Cloud misconfiguration is nothing new. One vendor has documented thousands of organisations over the past four years that have made serious mistakes with their Amazon S3 deployments – exposing sensitive IP and customer data in the process. These include:
- 540 million records left exposed by third-party Facebook app developers
- A huge trove of trade secrets leaked online
- 73GB of internal data from ISP Pocket iNet left publicly exposed, including admin passwords
- 48 million customer records exposed by data aggregator LocalBlox
It’s not just Amazon S3. Similar privacy snafus have been spotted on MongoDB, Elasticsearch and other platforms. The difference now is that attackers are weaponizing these mistakes to further their own ends.
- One of the most common ways to do this is to automatically scan the internet for exposed data stores – something that can be done via a simple Shodan search – copy the data, delete the original and then leave a ransom note. These attacks aren’t particularly new, but recent weeks have seen something of a resurgence in the tactic:
- Choice Hotels: The international hotel chain left an exposed MongoDB instance Hackers left a note demanding a ransom and claiming they had stolen 700,000 customer records including guest names, email addresses and phone numbers
- Libreria Porrua: The popular Mexican bookseller exposed over two million customer records online in a MongoDB database. The public configuration allowed hackers to manage the entire system with full administrative privileges, stealing the data and leaving a ransom note
- Another attack technique exploiting cloud misconfiguration involves the use of notorious digital skimming code known as Magecart. A group using the code to steal card data from organisations’ customers was spotted automating the scanning of exposed S3 buckets containing JavaScript. It then takes advantage of misconfigured write permissions to append malicious Magecart JavaScript to the code. The result could be the compromise of as many as 17,000 domains including some of the world’s top-ranked websites.
Basic errors
Often when news gets out about misconfigured cloud settings the issue has been caused by a third-party provider or contractor. In the case of Choice Hotels, the vendor was working with the data with a view to providing the hospitality giant with a new tool. It should not have even been using live data, and in fact most of the 5.6 million records compromised were not associated with real people.
It goes without saying that organisations need to get better at cracking down on these preventable mistakes. It’s a cast iron certainty that we’ll see an incident like this attract the attention of GDPR regulators pretty soon, if they aren’t already investigating. For any company unsure about the potential impact on their business, BA was fined a record £183m last month for mistakes leading to a breach of customer data by Magecart hackers.
Misconfigurations exposing data also extend beyond cloud platforms like AWS S3. One analysis from last year claimed that SMB (33% of visible files), rsync (28%) and FTP servers (26%) exposed the vast majority of the 1.5 billion sensitive files it found online during one scan. S3 accounted for just 7%.

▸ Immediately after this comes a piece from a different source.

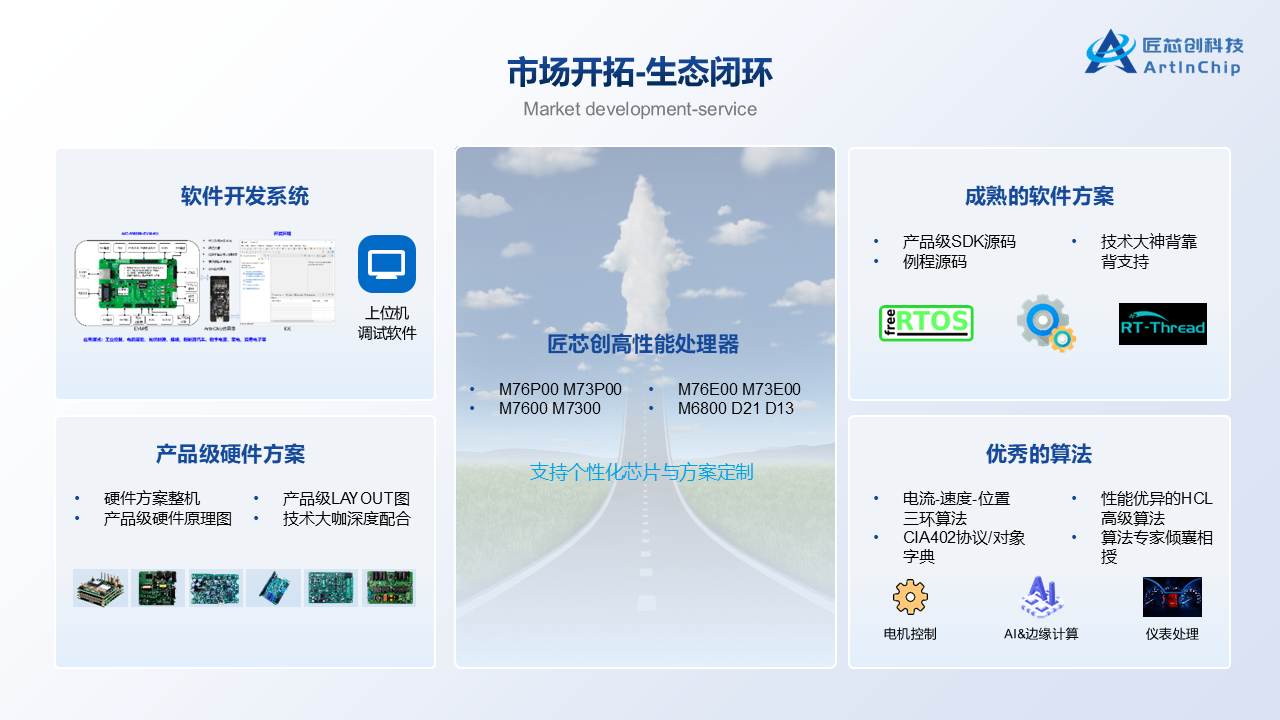Click the development board diagram image
1280x720 pixels.
(138, 284)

Impact on regulatory compliance
It’s important to remember that GDPR regulators take into account both an organisation’s operational procedures and its infrastructure best practices. In other words, misconfigurations that result in breaches, regardless of how non-malicious these mistakes may have been, have significant regulatory consequences. Fines can reach 4% of global annual turnover, and regulators have recently shown themselves to be more than willing and able to levy major sums.
Misconfigurations at the IT level can therefore cause an organisation to be deemed non-compliant, so proactively managing them becomes a much more important task.
What to do
Also last year, an analysis by IBM revealed a 424% jump in data leaks stemming from misconfigured cloud systems, accounting for 70% of compromised records. It’s clear that IT leaders must get more proactive about mitigating these risks. Cloud security is a shared responsibility and it’s important to remember that the customer is 100% on the hook for configuring its environment.
A good checklist for starters should include the following:
- Restrict access to cloud administration according to principle of least privilege
- Make use of improvements AWS introduced in November 2018 to reduce the chance of misconfigurations
- Ensure you’re on MongoDB 3.5.7 or later to take advantage of security enhancements that mean all networked connections to the database are denied unless explicitly configured by an administrator
- Use a Cloud Security Posture Management (CSPM) solution (third party solutions are more automated than native solutions) which will continually scan for misconfigurations and remediate them
- Switch on logging to track changes and identify any misconfiguration mistakes
- Apply these policies and processes to third-party suppliers
Cloud security, like protection of on-premises environments, requires a multi-layered approach that goes way beyond the above. But firms failing to prevent basic mistakes like misconfigured accounts are falling at the first hurdle. For hackers looking for the low-hanging fruit, these are a dream come true.